CHANGING THE WAY 
BITUMEN IS EXTRACTED

Geologic Origins

The Uinta Basin formed during the Early Tertiary when tectonic events resulted in dramatic topographic elevation of surrounding highlands. The basin is flanked by the Uinta Mountains to the north, Douglas Creek Arch along its eastern margin, the Uncompahgre Plateau to the southeast, the San Rafael Swell to the southwest and the Wasatch Plateau to the west.


Contemporaneous with the Uinta Basin, the Piceance Creek Basin, rich in oil shale deposits, formed in northwestern Colorado. Sediments eroding from surrounding highlands flowed into the Lake Uinta basin, forming a thick sequence of organic-rich shale, limestone, and sandstone, providing all the elements necessary for the formation of the Basin's rich hydrocarbon resources, including the oil shale and oil sand present today in the southern part of the basin.

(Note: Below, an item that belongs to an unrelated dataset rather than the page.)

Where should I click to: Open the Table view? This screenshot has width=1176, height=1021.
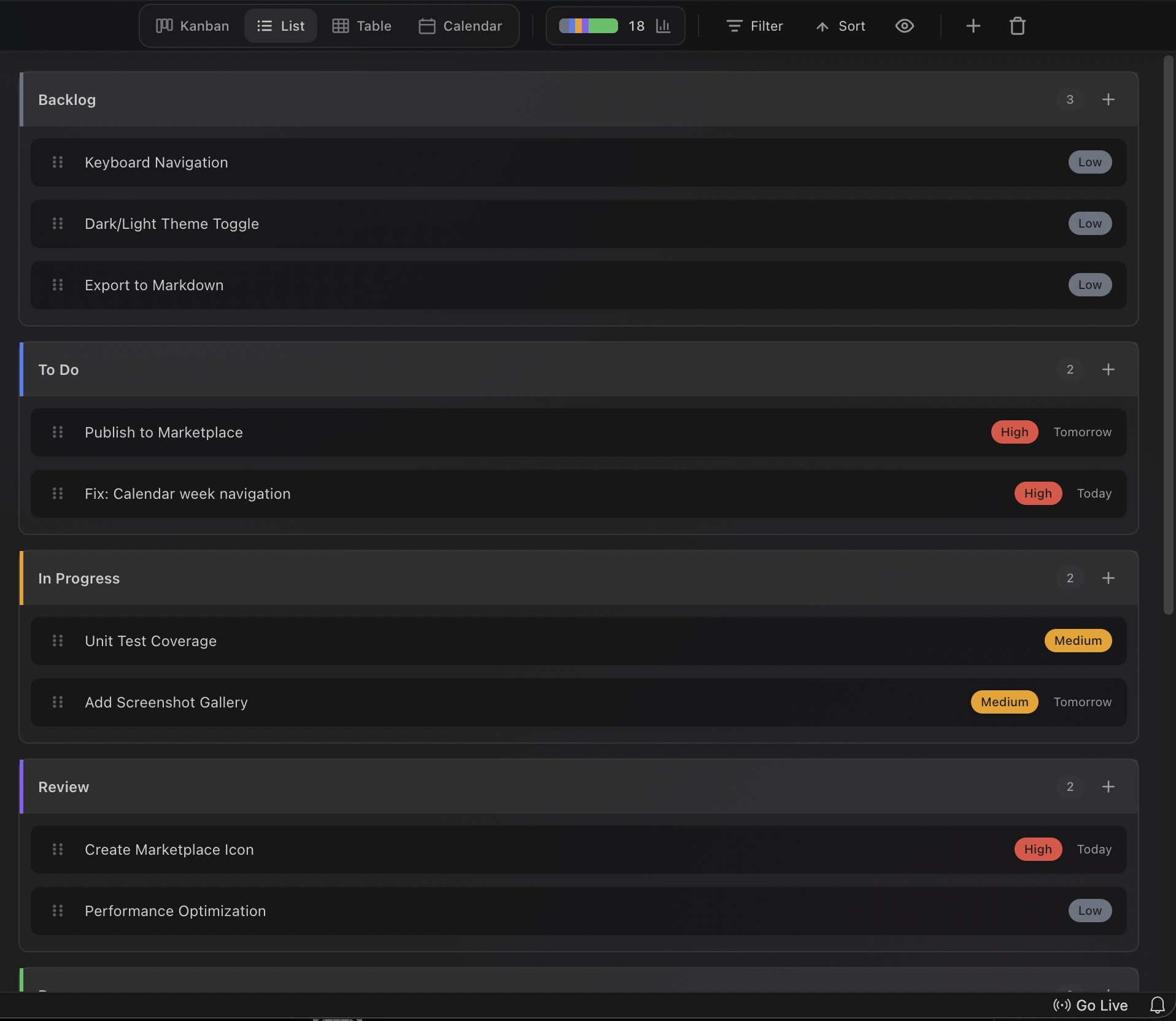click(x=362, y=26)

The bitumen resources occur within the Green River Formation, which is composed of shale, mudstone, sandstone, siltstone, limestone, marlstone and tuff. The Green River has been subdivided into four members: Evacuation Creek (youngest), Parachute Creek, Garden Gulch and Douglas Creek (oldest).


The bitumen-bearing sandstone beds in the area were not deposited as continuous layers but as numerous inter-tonguing, lenticular beds that are not correlative over large distances. Sandstone beds range in thickness from less than 1 foot to more than 30 feet. The extent of bitumen impregnation is controlled by porosity and permeability, distance from the source, hydrology and geological structure. Bitumen saturations from cores sampled in the vicinity of the proposed and permitted mine range up to 16 weight percent.

 

Bitumen Characteristics


Utah's Uinta Basin bitumen deposits contain 90% less sulfur than the bitumen found in Alberta's Athabasca region, meaning they are considered a sweet refinery feedstock. The Uinta Basin bitumen is less complex to refine, resulting in lower overall greenhouse gas emissions than those associated with refining of other heavy oil feedstocks.

Utah oil sands are "oil wet", meaning the bitumen adheres directly to the host sand grains. In contrast, Athabasca oil sands contain a film of connate water between the sand grain and the bitumen and are termed "water wet". The connate water allows bitumen to be extracted from Athabasca oil sands using the Clark Hot Water Process, originally developed at the University of Alberta in the 1920s. When this technique is applied to "oil wet" sands, only about 80% of the bitumen is recovered, leading US Oil Sands to develop its unique extraction method to achieve high bitumen recoveries over 90%.